#### [Text passage]
Antarctic Sea Ice for November 2009 Higher Than 1979

Contrary to media reports Antarctic sea ice continues to expand. Ice totals for November 2009 are significantly higher than 1979 when measurements began. The main stream media concentrates on a couple of small areas of the Antarctic in order to scare you in to believing that Antarctica is melting, when in fact its gaining ice.

From the National Snow and Ice Data Center, University of Colorado

Since measurements began in 1979 antarctic sea ice has continued to expand, contrary to what the news media would have you believe. We bring this information to you month after month and still there is no sign of the main stream media picking up on the story. They continue to discuss the relatively small areas of the Western Antarctic Peninsula that are melting due to changes in ocean currents.

The article goes on to lambast the “main stream media” (sic), Al Gore and “certain segments” of the scientific community for perpetrating a hoax on the public. It bases what it says on a reputable source – the National Snow and Ice Data Center, University of Colorado (NSIDC). I thought perhaps I should check whether they agreed with the version of events described above.

Looking at their website, however, revealed a rather different take on the matter. This is a complex subject, and the evidence is open to various interpretations – nevertheless, after reading what the NSIDC had to say, it became clear that the author of the original article had highlighted a few facts that appeared to support his viewpoint, and ignored a huge mass that didn’t (which is a bit ironic, considering that he was discussing icebergs… 🙂 )

Here, as briefly as I can make them, are a few quotes from the NSIDC that summarise their views. (I start with the Arctic rather than the Antarctic, for reasons that will become clear shortly).

[Records in a dataset]

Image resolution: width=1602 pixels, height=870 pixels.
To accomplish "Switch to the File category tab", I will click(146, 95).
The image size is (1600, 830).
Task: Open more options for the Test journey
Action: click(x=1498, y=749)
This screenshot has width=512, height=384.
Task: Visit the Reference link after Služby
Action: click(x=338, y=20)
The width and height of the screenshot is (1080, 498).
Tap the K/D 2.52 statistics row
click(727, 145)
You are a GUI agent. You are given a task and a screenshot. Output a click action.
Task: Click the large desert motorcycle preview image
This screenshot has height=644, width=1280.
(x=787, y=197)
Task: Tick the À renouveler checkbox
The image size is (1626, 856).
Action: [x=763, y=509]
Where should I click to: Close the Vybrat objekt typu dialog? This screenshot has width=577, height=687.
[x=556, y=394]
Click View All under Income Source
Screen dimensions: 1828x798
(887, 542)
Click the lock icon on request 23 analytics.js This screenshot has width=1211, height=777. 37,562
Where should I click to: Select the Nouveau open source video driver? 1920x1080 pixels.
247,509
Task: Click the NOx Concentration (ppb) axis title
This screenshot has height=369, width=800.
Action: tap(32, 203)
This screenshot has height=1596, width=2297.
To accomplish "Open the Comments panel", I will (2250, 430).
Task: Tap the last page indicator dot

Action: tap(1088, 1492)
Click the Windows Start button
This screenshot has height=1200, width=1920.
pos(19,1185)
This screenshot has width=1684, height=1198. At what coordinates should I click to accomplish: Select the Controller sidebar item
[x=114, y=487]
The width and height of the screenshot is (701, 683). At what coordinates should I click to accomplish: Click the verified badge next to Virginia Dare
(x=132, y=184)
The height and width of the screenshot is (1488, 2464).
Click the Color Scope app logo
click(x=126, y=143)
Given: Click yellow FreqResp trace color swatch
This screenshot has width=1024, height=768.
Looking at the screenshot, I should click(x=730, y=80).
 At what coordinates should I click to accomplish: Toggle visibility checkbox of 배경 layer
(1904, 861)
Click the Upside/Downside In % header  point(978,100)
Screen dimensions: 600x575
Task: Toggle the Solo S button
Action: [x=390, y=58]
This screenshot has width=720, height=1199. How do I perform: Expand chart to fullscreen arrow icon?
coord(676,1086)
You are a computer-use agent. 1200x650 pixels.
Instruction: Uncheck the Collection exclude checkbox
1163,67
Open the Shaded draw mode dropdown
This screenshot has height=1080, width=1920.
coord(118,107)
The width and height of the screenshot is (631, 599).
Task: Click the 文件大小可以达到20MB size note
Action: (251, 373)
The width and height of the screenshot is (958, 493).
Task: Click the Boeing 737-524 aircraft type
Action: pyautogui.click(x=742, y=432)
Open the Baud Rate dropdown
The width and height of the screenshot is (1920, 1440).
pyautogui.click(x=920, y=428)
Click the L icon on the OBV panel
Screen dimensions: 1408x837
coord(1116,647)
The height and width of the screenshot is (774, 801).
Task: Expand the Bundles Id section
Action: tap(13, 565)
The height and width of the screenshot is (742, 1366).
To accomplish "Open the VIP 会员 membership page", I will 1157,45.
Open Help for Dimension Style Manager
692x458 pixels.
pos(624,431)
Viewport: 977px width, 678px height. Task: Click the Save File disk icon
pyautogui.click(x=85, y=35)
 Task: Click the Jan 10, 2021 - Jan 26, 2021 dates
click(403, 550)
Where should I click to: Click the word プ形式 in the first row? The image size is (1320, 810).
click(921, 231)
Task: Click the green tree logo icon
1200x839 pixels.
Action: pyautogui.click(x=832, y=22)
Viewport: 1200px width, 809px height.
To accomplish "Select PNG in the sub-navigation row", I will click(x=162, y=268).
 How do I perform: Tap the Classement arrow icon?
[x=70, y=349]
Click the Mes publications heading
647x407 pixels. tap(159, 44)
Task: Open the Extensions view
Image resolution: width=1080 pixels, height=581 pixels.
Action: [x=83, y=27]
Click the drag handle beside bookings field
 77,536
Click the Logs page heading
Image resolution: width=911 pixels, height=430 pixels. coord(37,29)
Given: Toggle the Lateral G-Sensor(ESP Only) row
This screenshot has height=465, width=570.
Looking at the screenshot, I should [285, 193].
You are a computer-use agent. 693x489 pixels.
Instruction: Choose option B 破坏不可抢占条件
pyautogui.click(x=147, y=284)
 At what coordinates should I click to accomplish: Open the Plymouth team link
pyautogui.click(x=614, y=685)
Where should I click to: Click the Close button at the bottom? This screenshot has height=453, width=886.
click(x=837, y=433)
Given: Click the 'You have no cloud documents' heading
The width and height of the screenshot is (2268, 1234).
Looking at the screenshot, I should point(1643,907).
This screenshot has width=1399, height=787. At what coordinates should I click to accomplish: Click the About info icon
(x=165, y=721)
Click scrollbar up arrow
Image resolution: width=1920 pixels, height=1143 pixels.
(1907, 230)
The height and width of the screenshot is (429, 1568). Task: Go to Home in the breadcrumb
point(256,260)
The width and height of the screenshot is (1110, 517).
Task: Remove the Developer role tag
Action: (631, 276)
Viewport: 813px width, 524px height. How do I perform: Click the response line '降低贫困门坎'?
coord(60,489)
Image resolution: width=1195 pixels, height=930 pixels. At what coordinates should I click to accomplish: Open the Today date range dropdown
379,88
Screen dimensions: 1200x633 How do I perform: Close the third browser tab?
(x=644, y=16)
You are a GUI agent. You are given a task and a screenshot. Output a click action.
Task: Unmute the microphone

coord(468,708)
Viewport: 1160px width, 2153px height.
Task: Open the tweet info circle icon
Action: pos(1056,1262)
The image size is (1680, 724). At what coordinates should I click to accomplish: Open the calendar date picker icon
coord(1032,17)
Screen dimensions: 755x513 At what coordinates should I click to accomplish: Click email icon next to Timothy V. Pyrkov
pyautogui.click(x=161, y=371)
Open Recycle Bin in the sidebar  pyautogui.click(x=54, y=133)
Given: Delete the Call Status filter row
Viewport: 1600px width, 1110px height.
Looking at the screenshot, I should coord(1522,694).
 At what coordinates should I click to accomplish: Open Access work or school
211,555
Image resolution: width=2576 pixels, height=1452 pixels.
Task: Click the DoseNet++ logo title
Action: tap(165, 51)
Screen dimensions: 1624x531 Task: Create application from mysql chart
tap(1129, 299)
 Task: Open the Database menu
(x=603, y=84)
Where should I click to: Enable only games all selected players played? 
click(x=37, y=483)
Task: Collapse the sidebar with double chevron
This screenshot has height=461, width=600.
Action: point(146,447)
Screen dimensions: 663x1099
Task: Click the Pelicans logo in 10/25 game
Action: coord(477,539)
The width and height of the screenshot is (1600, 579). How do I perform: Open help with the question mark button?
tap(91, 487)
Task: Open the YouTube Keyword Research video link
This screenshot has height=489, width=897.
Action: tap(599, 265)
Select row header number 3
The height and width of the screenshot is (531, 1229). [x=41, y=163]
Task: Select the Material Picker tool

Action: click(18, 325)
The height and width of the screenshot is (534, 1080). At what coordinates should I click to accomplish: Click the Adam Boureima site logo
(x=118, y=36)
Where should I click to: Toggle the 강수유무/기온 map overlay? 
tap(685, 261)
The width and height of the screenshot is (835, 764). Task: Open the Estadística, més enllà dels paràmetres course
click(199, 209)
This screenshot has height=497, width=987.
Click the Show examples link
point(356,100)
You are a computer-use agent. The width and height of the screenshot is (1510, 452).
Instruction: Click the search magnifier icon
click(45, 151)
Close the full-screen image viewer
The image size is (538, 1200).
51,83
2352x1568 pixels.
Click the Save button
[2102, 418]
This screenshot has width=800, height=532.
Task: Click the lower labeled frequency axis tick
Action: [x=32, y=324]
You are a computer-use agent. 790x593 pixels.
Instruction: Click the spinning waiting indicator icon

#### [Given instruction]
Change "significantly higher" to "considerably higher" in the sea ice text from "Antarctic Sea Ice for" to "its gaining ice.", and give that part again.

#### [Result of this exercise]
Antarctic Sea Ice for November 2009 Higher Than 1979

Contrary to media reports Antarctic sea ice continues to expand. Ice totals for November 2009 are considerably higher than 1979 when measurements began. The main stream media concentrates on a couple of small areas of the Antarctic in order to scare you in to believing that Antarctica is melting, when in fact its gaining ice.